To be specific, the “blockchain” system works by providing users with the ability to interact with each other directly (hence “peer to peer”). This is done with client-side software (in the case of “crypto” – a “wallet”), which allows the user to interact with their peers if they know the unique identifier of that user (which could be an email, or in the case of Bitcoin, is a “Bitcoin address”).
The system works by keeping a “ledger” of transactions of users on the system. This is what the “blockchain” database is going to save each time a user is going to perform a transactions. In other words, when you “know” the other person’s information / address, you use the client-side application to “send” data to them.
The data is then sent to the “Bitcoin” (or which ever application you’re using)’s blockchain database, which is operated by 100’s or 1000’s of “nodes”. These nodes then “compete” to process the newly transmitted data, and add the produced result to the “blockchain” ledger (which stores the various updates that have been made).
After the “blockchain” database has been updated, the other “nodes” are informed about the update, synchronize with it and the process starts over again. Obviously, the client-side software will also upate to accomodate the changes.
Path To Industry 4.0…
The most important thing to understand about “blockchain” is the way it’s being heralded as a way to bring about “Industry 4.0” or “Internet of Things“…
These ideas (“paradigms”) have existed for a long time, but until now there has been no way to really implement them effectively. There’s been no standardized way through which they’re able to share data or resources.
One of the big reasons why “Microsoft” was successful in the early days, or why the likes of “Bitcoin” has become popular is because they’ve provided a standard way through which people are able to interact with particular functionality.

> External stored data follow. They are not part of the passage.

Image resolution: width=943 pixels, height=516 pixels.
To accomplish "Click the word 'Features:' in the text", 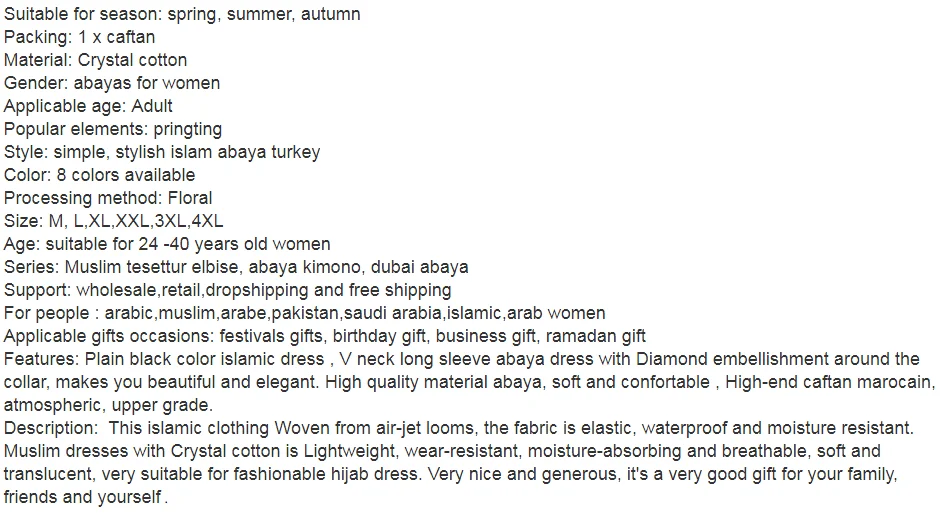I will 41,359.
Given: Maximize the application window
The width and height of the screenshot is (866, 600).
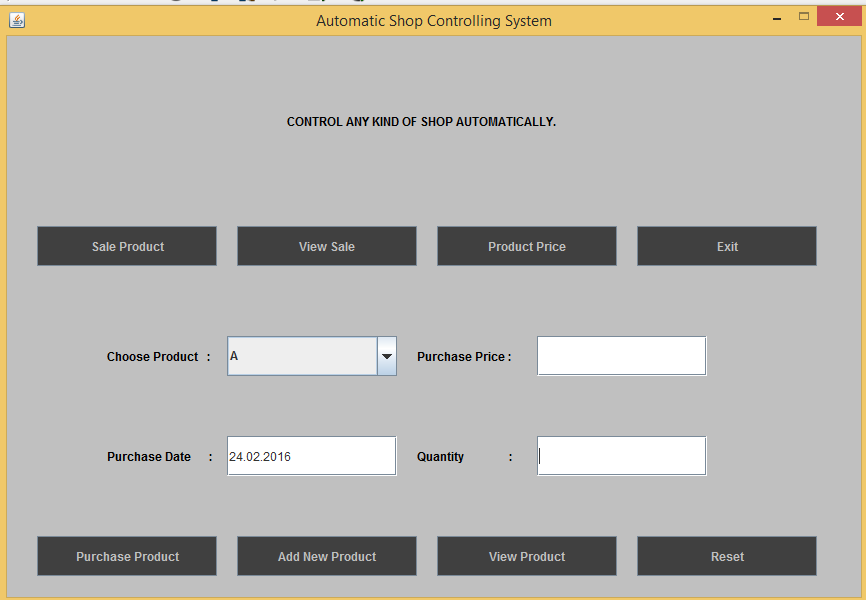Looking at the screenshot, I should [x=803, y=17].

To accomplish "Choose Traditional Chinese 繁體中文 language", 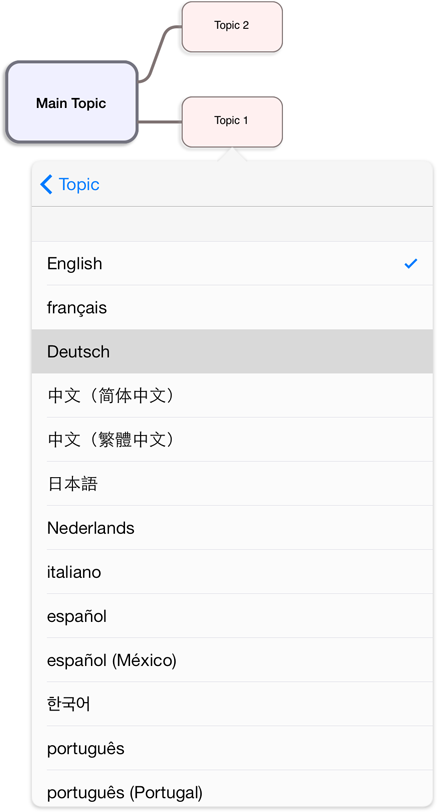I will click(x=232, y=440).
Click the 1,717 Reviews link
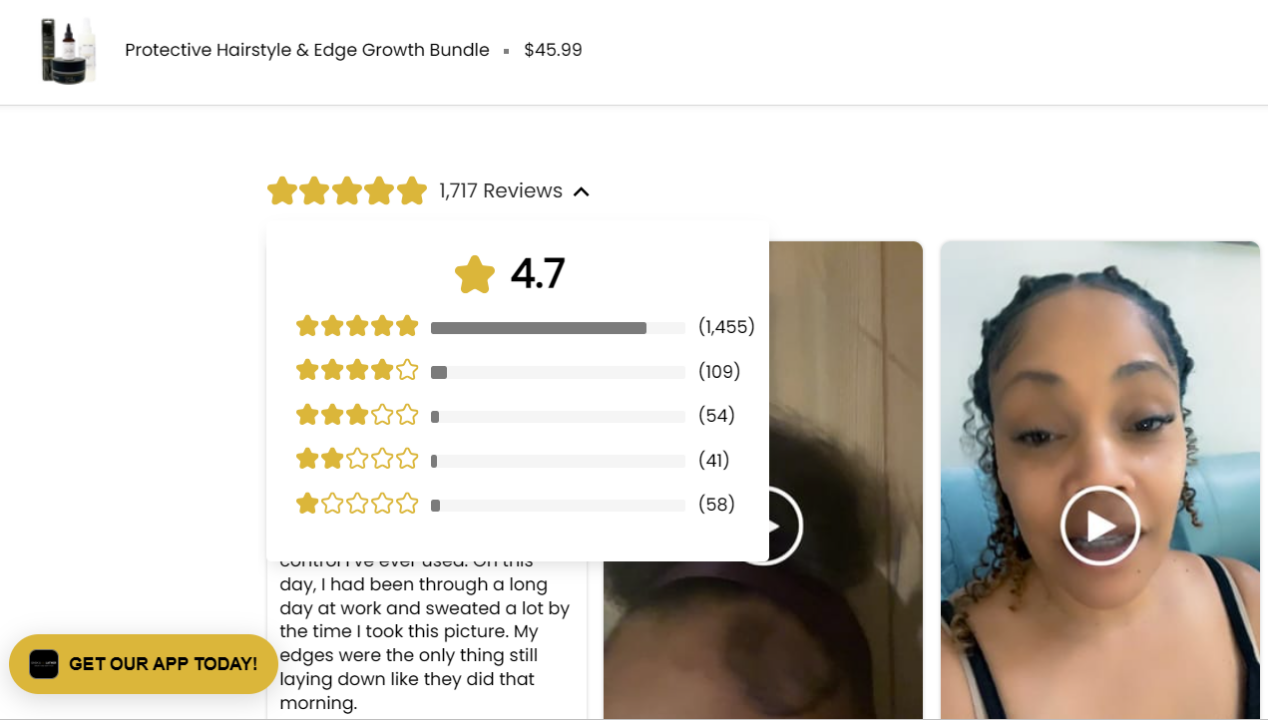The image size is (1268, 720). point(501,191)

The problem for “Industry 4.0” exists in the way in which “connected” devices don’t have a standardized protocol through which they’re able to communicate with others (with data).
The reason this is an issue is because of how each device will produce / expect completely different types of data. This not only prevents the system from being able to “exist” with others, but a lack of infrastructure-layer means that they will not be able to communicate effectively with other systems.
For example, an “automated” harvester machine in the US may be programmed well to work a particular field, but without knowing how the vehicle has progressed, or whether it’s hit a problem.
The idea of “blockchain” gives rise to the idea that users are able to amalgamate data and its resources into central client-side software. Not only would this open the door for more immersive applications, but will allow different applications to share data more effectively than ever before.